On me regarde parfois comme celui qui a manqué le coche. Mais le coche allait trop vite. Il faisait trop de bruit sur les pavés. J’ai préféré descendre avant qu’il ne soit trop tard. En fait, non. Je n’ai pas choisi. Ce n’était simplement pas moi. J’ai posé mes mains sur mes genoux. J’ai attendu que le silence revienne.

Je les vois passer. Ils sont nombreux. Ils sont courageux. Ils portent le monde sur leurs épaules avec une persévérance qui m’étonne. Ils s’efforcent de briller, de tenir leur rang, de répondre aux appels. Ils sont pris dans le mouvement de l’heure.

Je ne les juge pas. Je les regarde avec une fraternité lointaine. Ils courent après une lumière que l’on dit nécessaire. Moi, j’ai découvert la pénombre. Elle est une alliée. Elle ne demande rien. Elle n’exige pas que l’on soit quelqu’un. J’ai le teint pâle de ceux qui préfèrent l’ombre des grands bois aux projecteurs.

Ils marchent droit. Ils ont des trajectoires. Ils ne voient pas le détail sous la chaussure. Leur esprit est déjà arrivé là-bas, au prochain rendez-vous. Ils ne sont pas cruels. Ils sont simplement pressés. Les attentes les poussent dans le dos.

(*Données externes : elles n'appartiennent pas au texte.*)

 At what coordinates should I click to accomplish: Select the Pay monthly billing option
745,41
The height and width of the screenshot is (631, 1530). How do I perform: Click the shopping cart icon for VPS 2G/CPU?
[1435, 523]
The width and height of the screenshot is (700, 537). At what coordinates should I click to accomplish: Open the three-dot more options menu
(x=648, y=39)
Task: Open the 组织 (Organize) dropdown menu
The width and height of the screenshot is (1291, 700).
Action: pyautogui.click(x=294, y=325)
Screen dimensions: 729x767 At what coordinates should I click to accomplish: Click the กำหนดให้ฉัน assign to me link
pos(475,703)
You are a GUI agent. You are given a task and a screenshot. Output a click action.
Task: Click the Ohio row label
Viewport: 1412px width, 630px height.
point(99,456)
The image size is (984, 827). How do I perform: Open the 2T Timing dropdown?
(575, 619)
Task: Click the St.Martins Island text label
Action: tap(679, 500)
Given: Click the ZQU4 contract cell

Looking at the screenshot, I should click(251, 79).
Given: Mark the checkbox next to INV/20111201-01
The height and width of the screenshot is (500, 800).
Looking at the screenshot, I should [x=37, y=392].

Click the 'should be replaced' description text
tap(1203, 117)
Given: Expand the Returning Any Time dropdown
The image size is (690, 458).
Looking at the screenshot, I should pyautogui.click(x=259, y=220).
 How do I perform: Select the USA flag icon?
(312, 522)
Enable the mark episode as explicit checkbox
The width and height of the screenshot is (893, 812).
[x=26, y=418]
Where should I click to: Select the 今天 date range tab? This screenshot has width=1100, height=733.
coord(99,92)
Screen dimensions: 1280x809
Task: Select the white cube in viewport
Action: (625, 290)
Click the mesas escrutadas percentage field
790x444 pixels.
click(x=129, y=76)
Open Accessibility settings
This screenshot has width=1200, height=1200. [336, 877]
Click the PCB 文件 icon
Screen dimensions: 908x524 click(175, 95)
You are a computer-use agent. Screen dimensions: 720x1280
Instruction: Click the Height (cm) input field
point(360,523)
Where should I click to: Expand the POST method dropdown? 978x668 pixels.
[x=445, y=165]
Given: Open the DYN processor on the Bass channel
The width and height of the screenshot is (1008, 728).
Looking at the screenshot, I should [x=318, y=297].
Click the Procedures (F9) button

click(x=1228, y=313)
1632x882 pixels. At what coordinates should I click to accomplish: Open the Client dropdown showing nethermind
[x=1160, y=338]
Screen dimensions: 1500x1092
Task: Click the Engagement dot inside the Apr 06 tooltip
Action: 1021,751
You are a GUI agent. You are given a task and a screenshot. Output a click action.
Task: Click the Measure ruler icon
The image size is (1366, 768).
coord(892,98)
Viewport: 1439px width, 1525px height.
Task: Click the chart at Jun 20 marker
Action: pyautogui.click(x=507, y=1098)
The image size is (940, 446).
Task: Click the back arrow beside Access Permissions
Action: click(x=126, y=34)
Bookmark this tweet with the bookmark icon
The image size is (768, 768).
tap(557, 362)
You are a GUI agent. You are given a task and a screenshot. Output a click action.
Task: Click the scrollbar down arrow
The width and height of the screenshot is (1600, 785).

Ma vie, je l’ai traitée comme un artisan traite une matière noble. On ne brusque pas le vivant. On ne contraint pas la fibre. J’ai cherché le point d’équilibre. Si la tâche demandait de s’endurcir, je préférais m’effacer. Si le succès exigeait de hausser la voix, je choisissais le murmure. Mon parcours est un sentier de traverse. Pas une ligne droite. Une courbe qui respecte le relief.

Aujourd’hui, mon patrimoine est une sensation. La fraîcheur de l’air. La précision d’un mot qui tombe juste. Une liberté qui ne pèse rien dans la poche. Un instant très présent. Une nature très vivante.

La forêt est une interlocutrice paisible. Elle ne demande pas de bilans. Elle ne vérifie pas l’utilité. Elle m’accueille parce que je ne cherche pas à la transformer.

Je marche.

Je lève le pied avec une attention de chaque instant. Je le pose dans l’espace libre. Entre deux tiges. Dans le vide laissé à mon intention.

On dit que je disparais. C’est le contraire. Pour la première fois, je me vois. Je suis à la bonne place. Celle d’un homme qui a cessé de lutter contre le courant.

Je ne marche pas sur les pâquerettes.